| EXERCISE DESCRIPTION |
What is needed is an exact copy of the lines from the one containing "Task: Switch to the 子码流 tab" through the last line of the entries below, both included.

| DATASET EXTRACT |
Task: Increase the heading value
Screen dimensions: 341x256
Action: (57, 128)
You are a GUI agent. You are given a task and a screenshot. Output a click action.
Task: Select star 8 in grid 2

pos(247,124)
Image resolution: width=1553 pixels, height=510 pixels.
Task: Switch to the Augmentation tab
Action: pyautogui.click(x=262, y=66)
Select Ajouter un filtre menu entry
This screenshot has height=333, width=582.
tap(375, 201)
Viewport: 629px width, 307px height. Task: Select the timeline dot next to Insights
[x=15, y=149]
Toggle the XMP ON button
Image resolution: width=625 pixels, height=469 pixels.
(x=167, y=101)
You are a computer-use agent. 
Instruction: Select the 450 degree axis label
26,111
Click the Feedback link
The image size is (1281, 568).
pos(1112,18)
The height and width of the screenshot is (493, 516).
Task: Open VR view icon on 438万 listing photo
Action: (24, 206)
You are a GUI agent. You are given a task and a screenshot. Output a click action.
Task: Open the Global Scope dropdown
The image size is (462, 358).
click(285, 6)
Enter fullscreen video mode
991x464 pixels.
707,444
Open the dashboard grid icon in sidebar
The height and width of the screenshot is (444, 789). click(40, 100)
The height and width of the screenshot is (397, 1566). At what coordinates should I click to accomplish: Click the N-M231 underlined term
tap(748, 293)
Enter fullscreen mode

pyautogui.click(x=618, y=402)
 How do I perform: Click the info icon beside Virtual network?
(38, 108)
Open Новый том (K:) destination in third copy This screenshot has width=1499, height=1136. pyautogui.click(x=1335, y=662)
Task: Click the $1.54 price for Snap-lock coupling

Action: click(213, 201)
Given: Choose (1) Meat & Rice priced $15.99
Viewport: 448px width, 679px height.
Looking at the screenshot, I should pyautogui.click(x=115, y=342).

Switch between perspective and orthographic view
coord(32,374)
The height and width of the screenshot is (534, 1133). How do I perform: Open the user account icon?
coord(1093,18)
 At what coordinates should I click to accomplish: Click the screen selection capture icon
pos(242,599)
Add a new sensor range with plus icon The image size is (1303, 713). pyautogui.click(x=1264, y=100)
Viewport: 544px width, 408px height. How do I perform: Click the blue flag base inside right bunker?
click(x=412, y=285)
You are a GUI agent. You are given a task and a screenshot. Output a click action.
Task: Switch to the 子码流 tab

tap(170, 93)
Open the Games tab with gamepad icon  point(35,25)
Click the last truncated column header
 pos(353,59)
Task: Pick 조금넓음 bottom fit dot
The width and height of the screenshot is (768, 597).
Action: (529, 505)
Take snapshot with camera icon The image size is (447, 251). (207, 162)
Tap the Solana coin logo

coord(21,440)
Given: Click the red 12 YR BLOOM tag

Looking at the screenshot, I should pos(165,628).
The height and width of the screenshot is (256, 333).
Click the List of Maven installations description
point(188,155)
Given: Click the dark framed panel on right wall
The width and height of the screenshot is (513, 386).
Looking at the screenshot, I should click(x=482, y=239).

| EXPECTED ANSWER |
Task: Switch to the 子码流 tab

tap(170, 93)
Open the Games tab with gamepad icon  point(35,25)
Click the last truncated column header
 pos(353,59)
Task: Pick 조금넓음 bottom fit dot
The width and height of the screenshot is (768, 597).
Action: (529, 505)
Take snapshot with camera icon The image size is (447, 251). (207, 162)
Tap the Solana coin logo

coord(21,440)
Given: Click the red 12 YR BLOOM tag

Looking at the screenshot, I should pos(165,628).
The height and width of the screenshot is (256, 333).
Click the List of Maven installations description
point(188,155)
Given: Click the dark framed panel on right wall
The width and height of the screenshot is (513, 386).
Looking at the screenshot, I should click(x=482, y=239).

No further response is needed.